Wade graduated from high school in 1947 and was conscripted into the Army scant months before he became too old for the draft. “I spent my 26th birthday in basic training,” he said.
He served stateside from 1955-57, providing radio-controlled drones for target practice for a missile program at White Sands Proving Grounds in New Mexico.
He was stationed at Fort Bliss, Texas, about 20 miles from the New Mexico border.
His service was classified. “After I got out I was trying to get a hat with my unit number, but was told there was no such unit.”
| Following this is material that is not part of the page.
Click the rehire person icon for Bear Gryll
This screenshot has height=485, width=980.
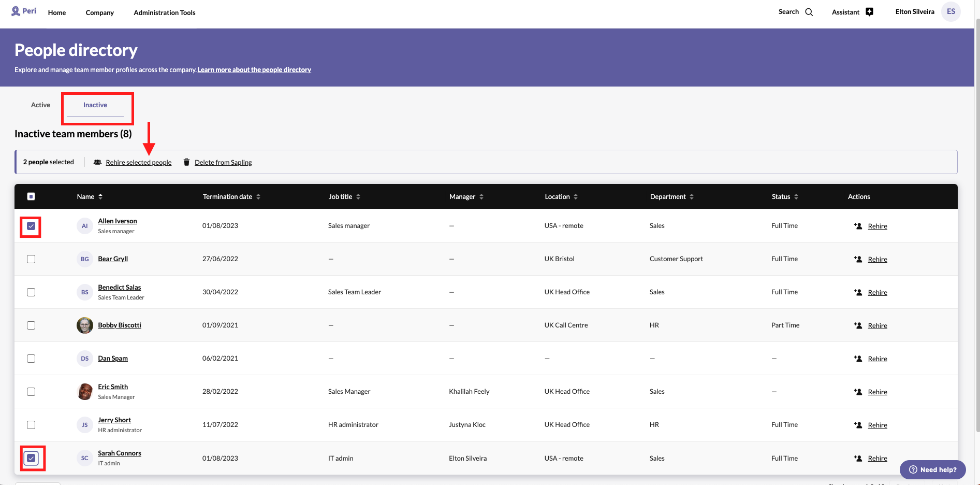point(858,259)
Before his enlistment Wade worked for Arnold Corp. in Warsaw. His first construction job was the Steer Inn Restaurant in Silver Lake.
Still spry and energetic, the nonagenarian gets his inspiration from “what my wife said before she died, ‘I got you and you got me. Everything else is just stuff.’ People think they have to achieve stuff, like a fancy automobile or a three-story house, but you can’t take it with you.”